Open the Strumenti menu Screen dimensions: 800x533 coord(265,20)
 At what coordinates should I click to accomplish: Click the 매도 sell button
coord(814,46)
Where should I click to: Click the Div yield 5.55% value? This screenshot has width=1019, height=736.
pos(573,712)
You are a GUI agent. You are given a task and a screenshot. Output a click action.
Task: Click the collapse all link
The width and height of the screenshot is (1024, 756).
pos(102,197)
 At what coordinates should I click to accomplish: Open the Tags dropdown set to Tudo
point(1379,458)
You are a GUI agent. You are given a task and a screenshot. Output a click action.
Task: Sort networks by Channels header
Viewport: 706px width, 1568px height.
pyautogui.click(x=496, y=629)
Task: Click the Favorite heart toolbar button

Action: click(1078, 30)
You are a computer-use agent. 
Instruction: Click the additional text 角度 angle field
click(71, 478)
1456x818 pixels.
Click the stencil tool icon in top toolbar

————————

Put each line of the items above into a JSON list of strings, one string per line, and leave out any blank lines.

[
  "Open the Strumenti menu Screen dimensions: 800x533 coord(265,20)",
  " At what coordinates should I click to accomplish: Click the 매도 sell button",
  "coord(814,46)",
  "Where should I click to: Click the Div yield 5.55% value? This screenshot has width=1019, height=736.",
  "pos(573,712)",
  "You are a GUI agent. You are given a task and a screenshot. Output a click action.",
  "Task: Click the collapse all link",
  "The width and height of the screenshot is (1024, 756).",
  "pos(102,197)",
  " At what coordinates should I click to accomplish: Open the Tags dropdown set to Tudo",
  "point(1379,458)",
  "You are a GUI agent. You are given a task and a screenshot. Output a click action.",
  "Task: Sort networks by Channels header",
  "Viewport: 706px width, 1568px height.",
  "pyautogui.click(x=496, y=629)",
  "Task: Click the Favorite heart toolbar button",
  "Action: click(1078, 30)",
  "You are a computer-use agent. ",
  "Instruction: Click the additional text 角度 angle field",
  "click(71, 478)",
  "1456x818 pixels.",
  "Click the stencil tool icon in top toolbar"
]